> WHAT TO PRODUCE
When you reproduce the entries below, keep each one exact and drop any pictures.

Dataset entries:
--- START ---
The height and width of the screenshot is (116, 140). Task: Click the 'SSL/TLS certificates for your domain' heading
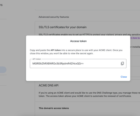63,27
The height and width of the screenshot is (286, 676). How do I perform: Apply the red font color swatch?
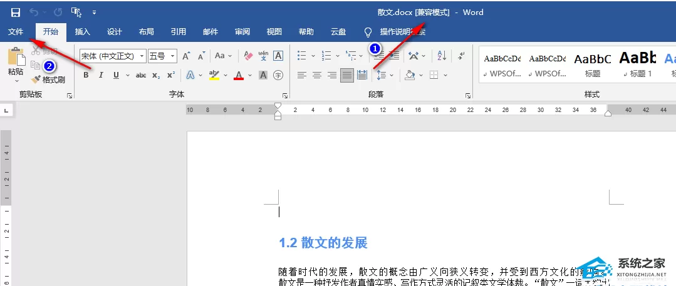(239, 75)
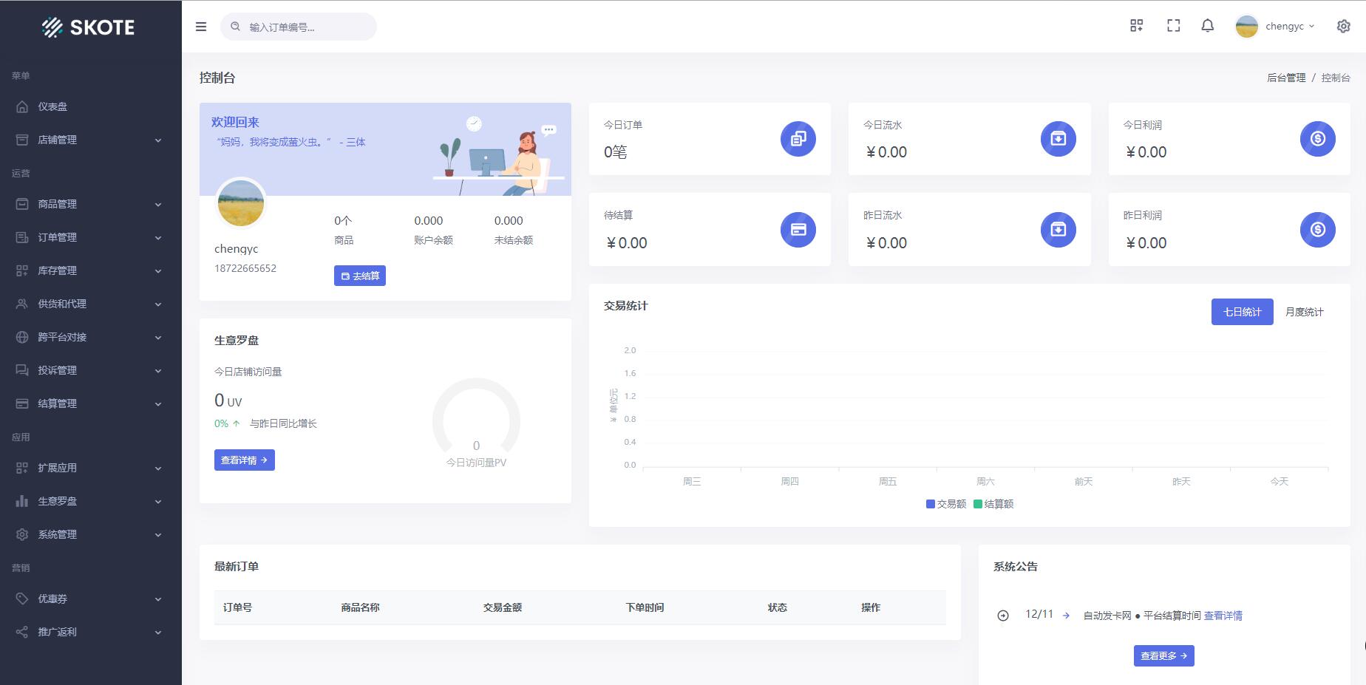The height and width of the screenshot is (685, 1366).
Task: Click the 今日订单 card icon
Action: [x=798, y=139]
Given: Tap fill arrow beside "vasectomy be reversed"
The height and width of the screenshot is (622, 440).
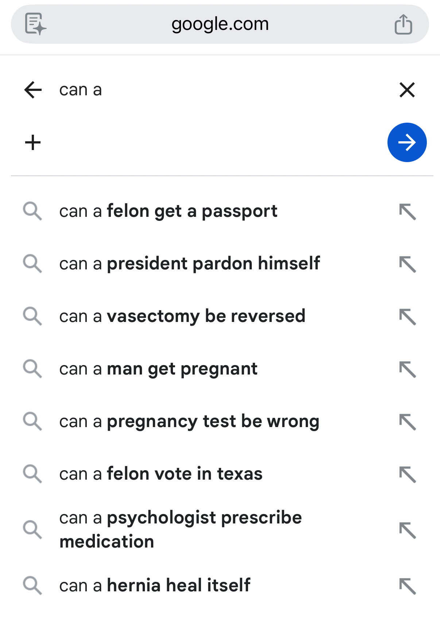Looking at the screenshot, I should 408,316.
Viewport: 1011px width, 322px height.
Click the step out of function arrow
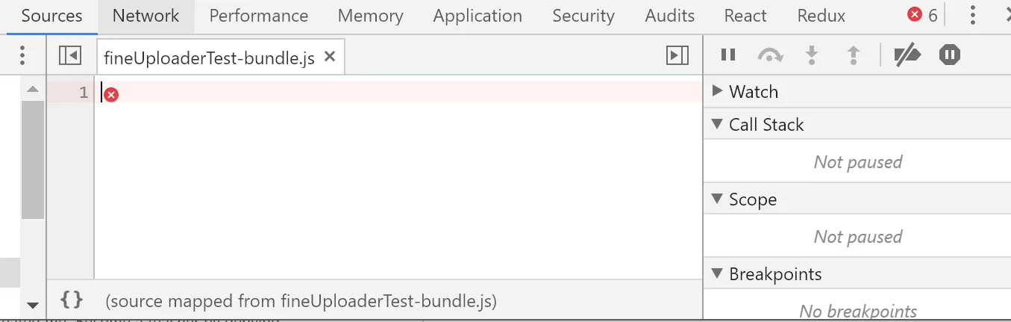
--- END ---
> ANSWER SPACE
The height and width of the screenshot is (116, 140). Task: Click the 'SSL/TLS certificates for your domain' heading
63,27
The height and width of the screenshot is (286, 676). How do I perform: Apply the red font color swatch?
(239, 75)
The height and width of the screenshot is (685, 1366).
Task: Click the 今日订单 card icon
Action: [x=798, y=139]
Given: Tap fill arrow beside "vasectomy be reversed"
The height and width of the screenshot is (622, 440).
Looking at the screenshot, I should 408,316.
Viewport: 1011px width, 322px height.
Click the step out of function arrow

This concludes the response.